● **DATA FOR REVIEW**

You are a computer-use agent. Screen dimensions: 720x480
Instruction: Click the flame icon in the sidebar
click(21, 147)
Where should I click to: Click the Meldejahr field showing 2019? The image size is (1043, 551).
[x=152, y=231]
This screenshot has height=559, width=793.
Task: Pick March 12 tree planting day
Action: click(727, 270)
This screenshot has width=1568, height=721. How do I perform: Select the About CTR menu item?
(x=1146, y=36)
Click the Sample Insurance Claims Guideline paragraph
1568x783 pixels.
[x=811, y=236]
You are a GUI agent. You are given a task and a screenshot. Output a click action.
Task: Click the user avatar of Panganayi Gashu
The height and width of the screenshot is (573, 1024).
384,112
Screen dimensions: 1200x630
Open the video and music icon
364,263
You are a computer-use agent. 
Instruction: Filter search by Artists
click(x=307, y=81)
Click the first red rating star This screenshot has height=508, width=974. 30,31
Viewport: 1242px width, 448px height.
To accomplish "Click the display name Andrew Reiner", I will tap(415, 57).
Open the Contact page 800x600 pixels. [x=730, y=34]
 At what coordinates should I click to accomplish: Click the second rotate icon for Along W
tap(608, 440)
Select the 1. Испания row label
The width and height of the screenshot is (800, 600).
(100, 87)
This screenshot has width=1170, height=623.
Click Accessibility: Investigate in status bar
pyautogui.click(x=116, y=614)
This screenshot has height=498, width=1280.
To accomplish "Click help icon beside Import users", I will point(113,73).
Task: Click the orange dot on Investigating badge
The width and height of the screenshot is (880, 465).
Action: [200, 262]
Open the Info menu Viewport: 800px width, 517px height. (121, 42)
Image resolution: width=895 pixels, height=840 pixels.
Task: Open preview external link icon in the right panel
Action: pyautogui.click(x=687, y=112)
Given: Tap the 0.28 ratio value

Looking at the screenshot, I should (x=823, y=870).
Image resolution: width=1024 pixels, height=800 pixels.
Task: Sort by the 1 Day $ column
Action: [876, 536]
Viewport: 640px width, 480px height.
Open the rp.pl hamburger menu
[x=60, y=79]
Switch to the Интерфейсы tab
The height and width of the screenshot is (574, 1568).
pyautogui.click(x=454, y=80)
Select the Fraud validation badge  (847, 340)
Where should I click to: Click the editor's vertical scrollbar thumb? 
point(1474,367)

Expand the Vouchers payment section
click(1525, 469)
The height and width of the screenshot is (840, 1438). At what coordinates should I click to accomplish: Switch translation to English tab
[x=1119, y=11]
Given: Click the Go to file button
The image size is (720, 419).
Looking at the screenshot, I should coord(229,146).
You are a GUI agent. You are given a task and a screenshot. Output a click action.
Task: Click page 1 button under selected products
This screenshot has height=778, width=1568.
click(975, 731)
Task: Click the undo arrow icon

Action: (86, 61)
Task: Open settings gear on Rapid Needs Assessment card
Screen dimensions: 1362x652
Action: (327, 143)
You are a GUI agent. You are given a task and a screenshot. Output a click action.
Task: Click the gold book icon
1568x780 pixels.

● **ABOUT THIS TASK**
Tell how many lines above contain the word "will". Nothing but the number is needed.

● **RESPONSE BELOW**
2